Our operating expenses for the years ended December 31, 2006 were $70.7 million, as compared to $27.2 million for the years ended December 31, 2005, an increase of $43.5 million, or 160.0%.  The major changes to operating expenses were as follows:

 

·                  The expenses of KRCG, KVII, WPDE/WWMB and the Raycom stations were $46.9 million for the year ended December 31, 2006. The expenses of KRCG and KVII, which are included in our results of operations from March 1, 2005 and August 1, 2005, respectively, totaled $7.6 million for the year ended December 31, 2005. In addition, because Barrington Group acquired WPDE/WWMB and the Raycom stations subsequent to December 31, 2005, the comparison between the years ended December 31, 2006 and December 31, 2005 was also affected by these acquisitions.

 

·                  Excluding the effect of the KRCG acquisition, the KVII/KVIH acquisition, the WPDE/WWMB acquisition and the Raycom acquisition, our selling, technical and programming expenses and general and administrative expenses increased $1.4 million, or 10.3%, for the year ended December 31, 2006, as a result of increased costs associated with restructured sales management at WEYI and scheduled payroll increases.

 

·                  Our corporate expenses increased by $2.7 million for the year ended December 31, 2006 to $4.4 million from $1.7 million for the year ended December 31, 2005 primarily as result of $1.0 million of bonuses paid to certain members of management, $0.3 million of fees in connection with the merger of Barrington Corporation with and into Barrington Group, increased personnel in connection with the Raycom acquisition, and increased professional fees.

 

Our net interest expense for the year ended December 31, 2006 was $13.8 million as compared to $5.1 million for the year ended December 31, 2005, an increase of $8.7 million, or 171.7%. The increase was caused by the additional interest expense associated with the additional debt incurred and the issuance of the notes to fund the Raycom acquisition.  The refinancing also resulted in the write-off of unamortized debt issuance costs of $0.6 million for the year ended December 31, 2006. For the year ended December 31, 2005, material modifications of Barrington Group’s debt associated with the 2005 acquisitions resulted in a write-off of unamortized debt issuance costs totaling $2.0 million.

 

Our income tax expense for the year ended December 31, 2006 was approximately $2.9 million which included additional federal and state taxes of $2.4 million paid in connection with the merger of Barrington Corporation with and into Barrington Group and accruals for additional state income taxes of approximately $0.5 million as a result of the LLC conversion.

 

Our net loss was $11.3 million for the year ended December 31, 2006, as compared to $7.1 million for the year ended December 31, 2005, an increase of $4.2 million, or 58.6%.

 

39



 

Liquidity and Capital Resources

 

Our primary sources of liquidity are cash flow from operating activities, borrowings under our credit facility and capital contributions.  Our need for liquidity arises primarily from acquisitions, capital expenditures and interest payable on our credit facility and the notes.  In the first quarter of 2008, we utilized $5.0 million of our revolving facility to fund seasonal working capital needs.  We expect that cash from operations and borrowings under our revolving facility will be sufficient to cover our liquidity requirements and those required for debt service needs and capital expenditure needs during the next twelve months.

──────────

■ Tasks for this exercise ■
[1] According to the excerpt on 2006 financial results, what was the net interest expense for the year ended December 31, 2006?
[2] Decide whether each statement agrees with the excerpt on 2006 financial results, answering yes or no and quoting the words that decide it. (a) Corporate expenses for 2006 came to $4.4 million. (b) In the first quarter of 2008, $10.0 million of the revolving facility was used for seasonal working capital. (c) The net loss for 2006 was smaller than the net loss for 2005.

■ Entries on target coordinates ■
──────────

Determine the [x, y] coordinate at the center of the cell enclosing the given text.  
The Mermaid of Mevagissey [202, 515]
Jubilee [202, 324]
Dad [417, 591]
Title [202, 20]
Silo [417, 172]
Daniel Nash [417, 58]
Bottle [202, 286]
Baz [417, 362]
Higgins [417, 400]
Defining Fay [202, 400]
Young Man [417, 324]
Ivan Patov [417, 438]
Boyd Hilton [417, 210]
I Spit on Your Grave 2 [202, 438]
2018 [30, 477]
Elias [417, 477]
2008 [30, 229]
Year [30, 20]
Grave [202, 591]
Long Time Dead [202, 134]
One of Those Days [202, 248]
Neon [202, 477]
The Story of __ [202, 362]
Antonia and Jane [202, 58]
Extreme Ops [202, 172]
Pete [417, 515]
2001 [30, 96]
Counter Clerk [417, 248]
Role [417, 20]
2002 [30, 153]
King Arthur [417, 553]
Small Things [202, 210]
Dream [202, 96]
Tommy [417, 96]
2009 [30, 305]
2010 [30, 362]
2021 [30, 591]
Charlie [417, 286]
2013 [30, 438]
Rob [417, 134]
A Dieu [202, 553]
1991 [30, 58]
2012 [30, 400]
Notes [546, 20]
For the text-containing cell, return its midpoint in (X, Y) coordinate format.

──────────

■ Answer list ■
[1] $13.8 million

[2]
(a) Yes: "Our corporate expenses increased by $2.7 million for the year ended December 31, 2006 to $4.4 million from $1.7 million for the year ended December 31, 2005"
(b) No: "In the first quarter of 2008, we utilized $5.0 million of our revolving facility to fund seasonal working capital needs."
(c) No: "Our net loss was $11.3 million for the year ended December 31, 2006, as compared to $7.1 million for the year ended December 31, 2005"